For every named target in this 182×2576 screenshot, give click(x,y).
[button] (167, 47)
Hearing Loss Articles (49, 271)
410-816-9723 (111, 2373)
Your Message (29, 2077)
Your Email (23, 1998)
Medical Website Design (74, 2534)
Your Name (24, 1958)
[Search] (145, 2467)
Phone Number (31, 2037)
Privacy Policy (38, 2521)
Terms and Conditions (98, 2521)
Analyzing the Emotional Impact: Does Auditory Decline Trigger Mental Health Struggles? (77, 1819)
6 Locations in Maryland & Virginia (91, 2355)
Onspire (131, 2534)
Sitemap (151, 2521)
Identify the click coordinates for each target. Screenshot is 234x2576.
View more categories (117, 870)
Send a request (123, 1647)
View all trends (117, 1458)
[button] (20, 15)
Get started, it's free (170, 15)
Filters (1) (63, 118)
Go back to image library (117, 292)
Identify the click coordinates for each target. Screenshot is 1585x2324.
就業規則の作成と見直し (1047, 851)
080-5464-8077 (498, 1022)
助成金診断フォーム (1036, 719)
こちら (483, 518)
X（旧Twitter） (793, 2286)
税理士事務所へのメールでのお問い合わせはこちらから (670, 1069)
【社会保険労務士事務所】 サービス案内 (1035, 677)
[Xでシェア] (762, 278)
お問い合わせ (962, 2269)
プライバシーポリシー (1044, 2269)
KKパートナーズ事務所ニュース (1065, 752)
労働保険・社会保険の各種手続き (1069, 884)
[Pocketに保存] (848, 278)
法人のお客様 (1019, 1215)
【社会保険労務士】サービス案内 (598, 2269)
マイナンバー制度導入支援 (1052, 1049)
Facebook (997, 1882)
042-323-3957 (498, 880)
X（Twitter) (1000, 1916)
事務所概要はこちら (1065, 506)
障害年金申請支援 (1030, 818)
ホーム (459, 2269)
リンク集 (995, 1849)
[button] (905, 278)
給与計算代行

##########

**What is being asked**
Reproduce verbatim the lines above, from the line with "Screenshot is 234x2576." through the line with "KKパートナーズ事務所ニュース (1065, 752)".

**Solution to this exercise**
Identify the click coordinates for each target. Screenshot is 234x2576.
View more categories (117, 870)
Send a request (123, 1647)
View all trends (117, 1458)
[button] (20, 15)
Get started, it's free (170, 15)
Filters (1) (63, 118)
Go back to image library (117, 292)
Identify the click coordinates for each target. Screenshot is 1585x2324.
就業規則の作成と見直し (1047, 851)
080-5464-8077 (498, 1022)
助成金診断フォーム (1036, 719)
こちら (483, 518)
X（旧Twitter） (793, 2286)
税理士事務所へのメールでのお問い合わせはこちらから (670, 1069)
【社会保険労務士事務所】 サービス案内 (1035, 677)
[Xでシェア] (762, 278)
お問い合わせ (962, 2269)
プライバシーポリシー (1044, 2269)
KKパートナーズ事務所ニュース (1065, 752)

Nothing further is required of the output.